C’est mon frère Brandi qui a eu l’idée de base. Avec lui et mon cousin Maxime, on a toujours voulu avoir un projet commun. On s’est dit que comme tout le monde n’a pas les moyens de s’acheter de nouvelles chaussures quand elles sont abîmées, pourquoi ne pas leur donner une deuxième vie ? Puis c’est aussi écologique comme plan ; on prouve aux gens que la surconsommation peut s'éviter, il faut arrêter de jeter les choses qu’on peut récupérer.  

ByDito, c’est cool comme blase. Vous avez fait quoi pour faire tourner votre nom ? 
On a tout misé sur la communication sur les réseaux sociaux, on a même réussi à nous avoir un petit article dans la presse. 

Vous avez eu directement des client·es ?
Oui, le premier mois ça a totalement pété.

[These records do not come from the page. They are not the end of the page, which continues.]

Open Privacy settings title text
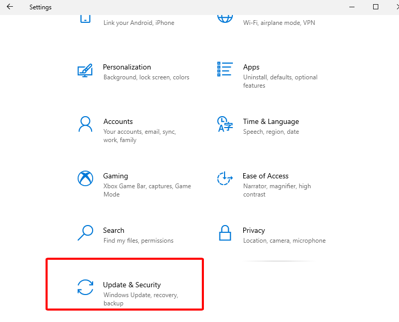 254,230
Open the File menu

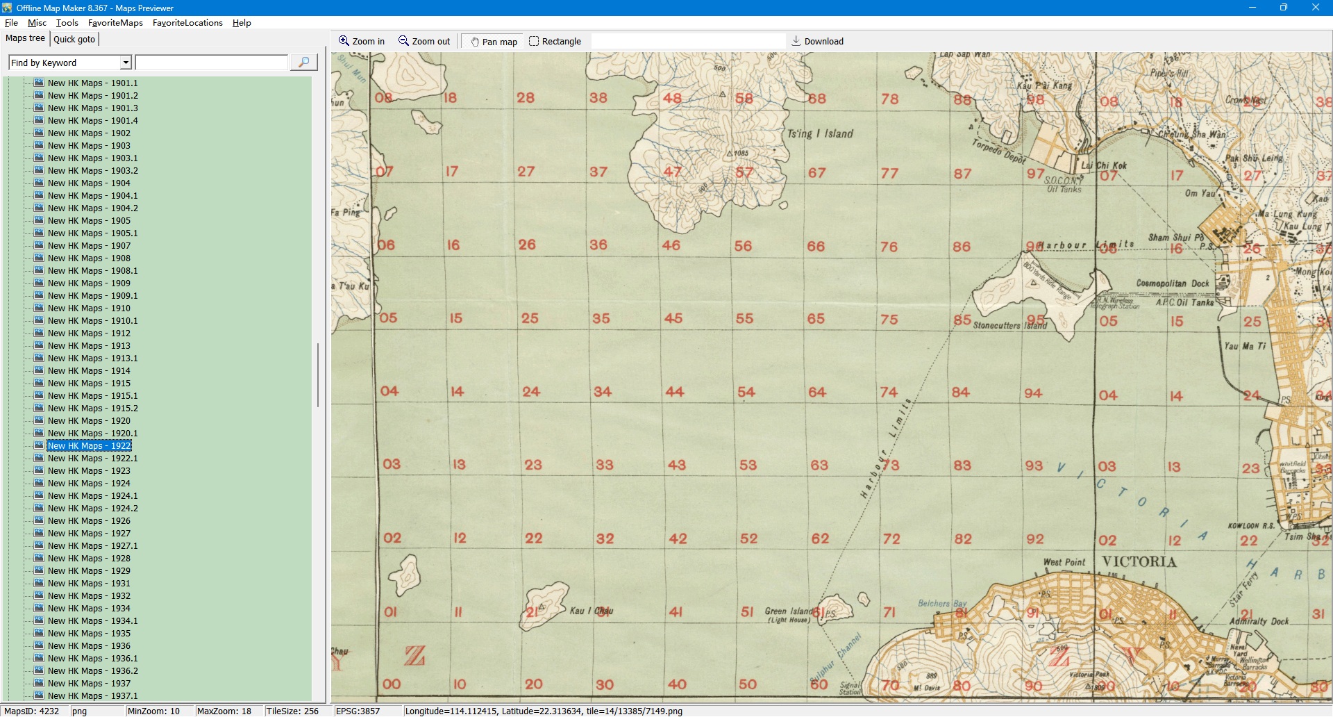click(11, 22)
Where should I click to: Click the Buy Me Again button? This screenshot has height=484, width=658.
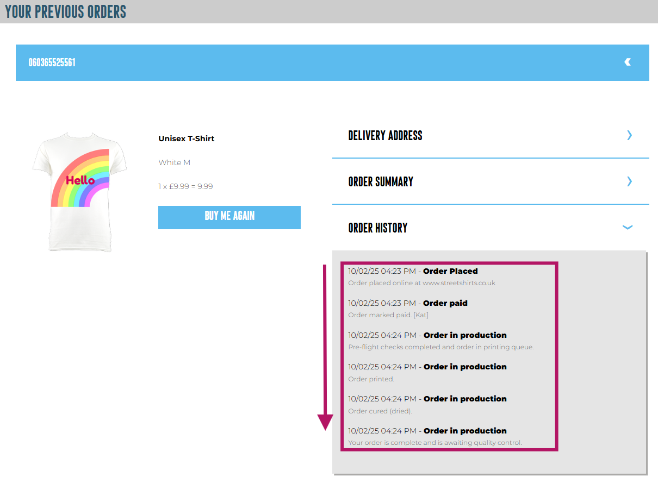point(229,217)
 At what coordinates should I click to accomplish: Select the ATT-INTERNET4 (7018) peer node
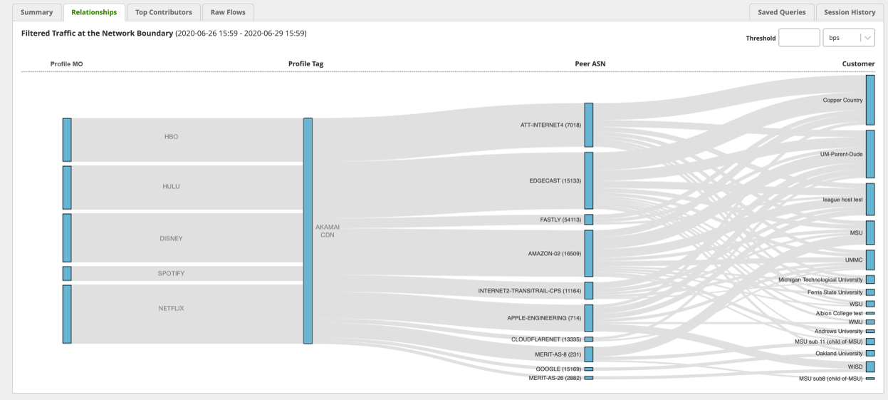pos(589,125)
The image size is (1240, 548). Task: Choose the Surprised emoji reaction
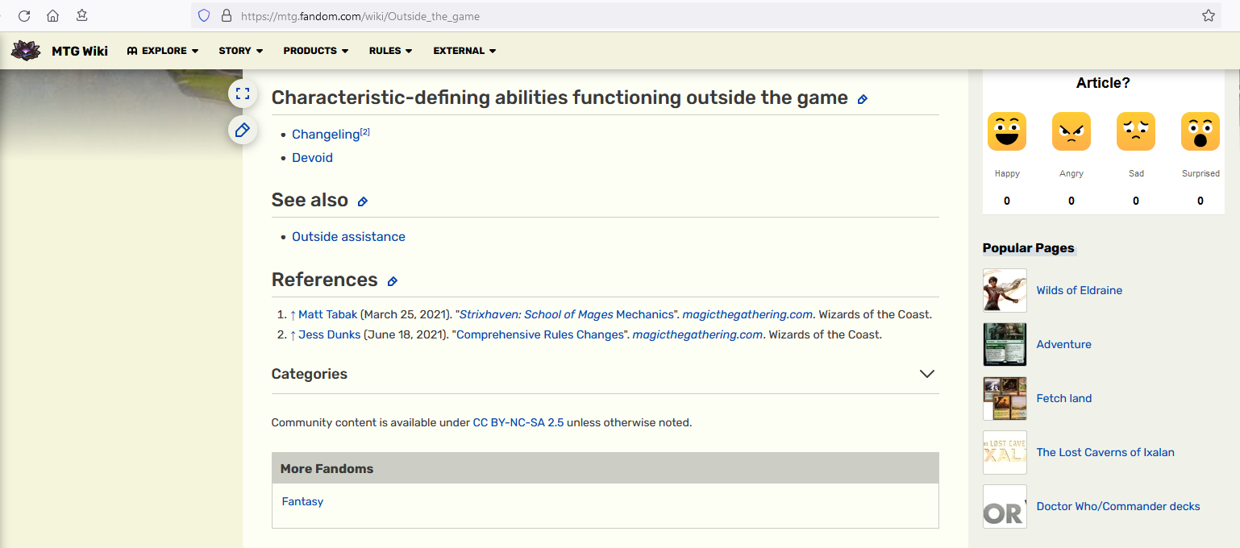(x=1200, y=131)
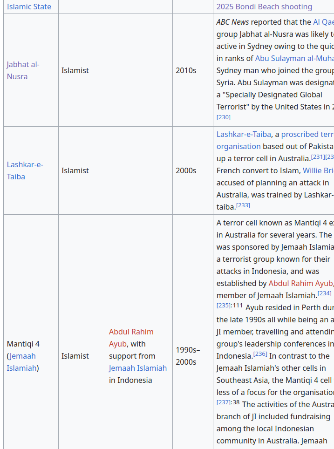Open Jemaah Islamiah link before 'in Indonesia'
This screenshot has height=449, width=334.
[x=137, y=368]
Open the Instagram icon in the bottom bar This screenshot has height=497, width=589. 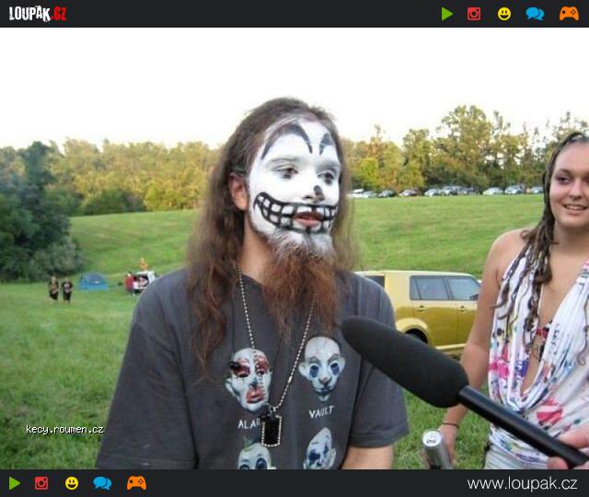[41, 483]
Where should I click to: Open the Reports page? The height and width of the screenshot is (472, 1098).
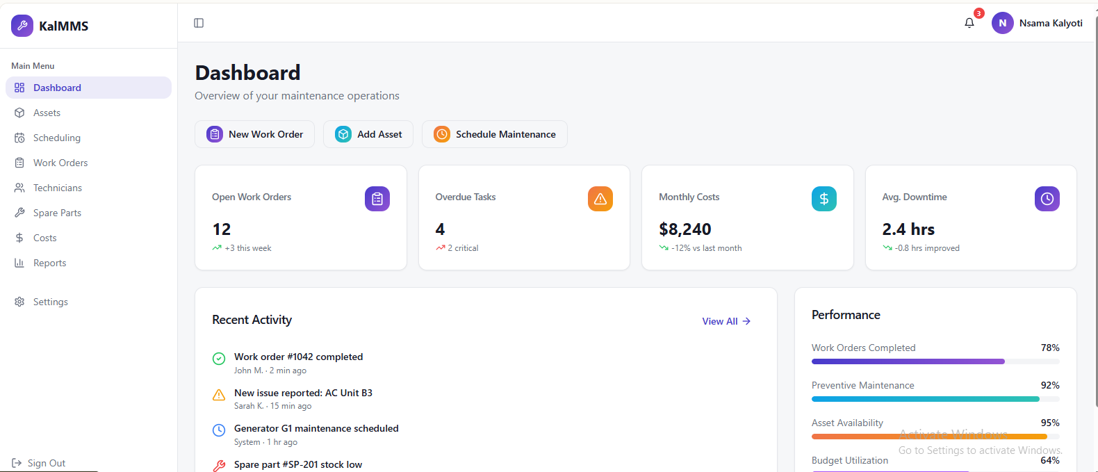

On était grave fiers de nous. 

À quoi il faut faire le plus gaffe ?
Au respect de la chaussure, parce que ce qu’on fait c’est tout un art. Il faut savoir quels produits utiliser pour chacune des matières, les colles à utiliser quand on doit recoller des semelles ou autre. 

Vous envisagez de continuer après le Covid ? 
Oui, on voudrait pouvoir élargir le business à plus grande échelle.

Vous mettre à plein temps dans le cleaning de sneakers, c’est faisable ? 
Actuellement, je ne pense pas que ce soit possible. Même si le business est rentable, il faut pas oublier qu’on n’est que trois. Notre business plan étant assez spécial, il ne nous permet pas de nous consacrer à plein temps pour le moment. 

T’as pu te servir de tes études dans cette démarche ?
Un peu. Je suis en e-business et y’a certaines choses que j’ai pu comprendre grâce à mes études. Du coup, c’est moi qui gère la communication dans la team. Mais je me suis aussi beaucoup informé tout seul en regardant des stratégies marketing et en étudiant des business plan. Il ne faut pas avoir peur de se tromper pour réussir.

*Noms d’emprunt. Les vrais noms sont connus de la rédaction.